Relative Anomalies in (2+1)D Symmetry Enriched Topological States

1- Not only their new results, it also contains a concise and readable summary of the framework, including why the symmetry fractionalization classes are a torsor over $H^2_{\rho}(G,\mathcal{A})$.

1- The authors gave the formula for the relative anomaly (43) but did not show that it is actually a cocycle. (The referee understands that the authors mentioned that "however we do not pursue this further here". But it is a weakness.)

In this paper, the authors obtained a universal formula for the change of the anomaly valued in $H^4(G,U(1))$ of a 2+1d TQFT under the shift of the symmetry fractionalization class by an element of $H^2_{\rho}(G,\mathcal{A})$. This universal formula was then applied to many concrete cases, reproducing many results previously obtained in other papers by a case-by-case analysis.

The referee found the paper clearly written and containing interesting results, thus worth publishing on SciPost.

The referee has one question and one suggestion:

1- The relative anomaly is (more or less) a map from $ H^2_{\rho}(G,\mathcal{A})$ to $H^4(G,U(1))$. What is it? $M_{ab}$ provides a bilinear map $M:\mathcal{A}\times\mathcal{A}\to U(1)$, so there is a natural quadratic pairing $M(t,s)\in H^4(G,U(1))$, given $t,s\in H^2_{\rho}(G,\mathcal{A})$. Maybe $I(t)$ is a quadratic refinement of $M(t,s)$, in the sense $I(t+s)=I(t)I(s)M(t,s)$?

2- The authors might want to comment on https://arxiv.org/abs/1805.02738 in your section VI. There, the $\mathbb{Z}_2^T$ anomalies of abelian anyon systems were extensively studied.

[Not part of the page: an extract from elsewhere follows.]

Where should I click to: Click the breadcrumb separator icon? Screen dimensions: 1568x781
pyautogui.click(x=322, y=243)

Your $H^2_{\rho}(\mathbb{Z}_2^T,\mathcal{A})$ was denoted by $C=\mathrm{Ker}(1-T)/\mathrm{Im}(1+T)$, and the total anomaly was identified as $\mathrm{Arf}(q)$ where $q(a)=\theta(a)\eta(a)$ is considered as a function on $C$. Since $\mathrm{Arf}(q)$ has the well-known property $\mathrm{Arf}(tq)=q(t) \mathrm{Arf}(q)$, this implies your relative anomaly formula. Also, in this case at least, $q(t+s)=q(t)q(s) M(t,s)$.

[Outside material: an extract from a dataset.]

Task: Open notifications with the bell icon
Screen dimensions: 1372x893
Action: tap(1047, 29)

All the requested changes are extremely minor typos:

The fist line of I. Introduction:

The last few years ... has seen major progress $\to$ The last few years ... have seen major progress

some lines below it:

an important class of invertible states are $\to$ an important class of invertible states is

(22):

$|a,b;c,\nu\rangle$ on the RHS should probably be $|^ga,{}^gb;{}^gc,\nu\rangle$

some lines above (29):

Eq. (28) should be Eq.~(28) in the LaTeX source file; a period following a small-case letter is known to automatically produce a wider space, and this feature needs to be suppressed here.

two lines above (65):

a (absolute) vison $\to$ an (absolute) vison

The first line of VIII.B:

Sec. II, III should be Sec.~II, III

three lines above (110):

We now given an ... $\to$ We now give an ...

one line above (119):

The sentence "The $\mathbb{Z}_2$ charge conjugation symmetry $C:a\to N-a$." lacks a verb.

In (125):

The first line there are $R^{ta} R^{at}$ which are converted to $M_{ta}$ in the second line. The second line also contains $M_{tb}$ but there is no corresponding $R^{tb}R^{bt}$ in the first line.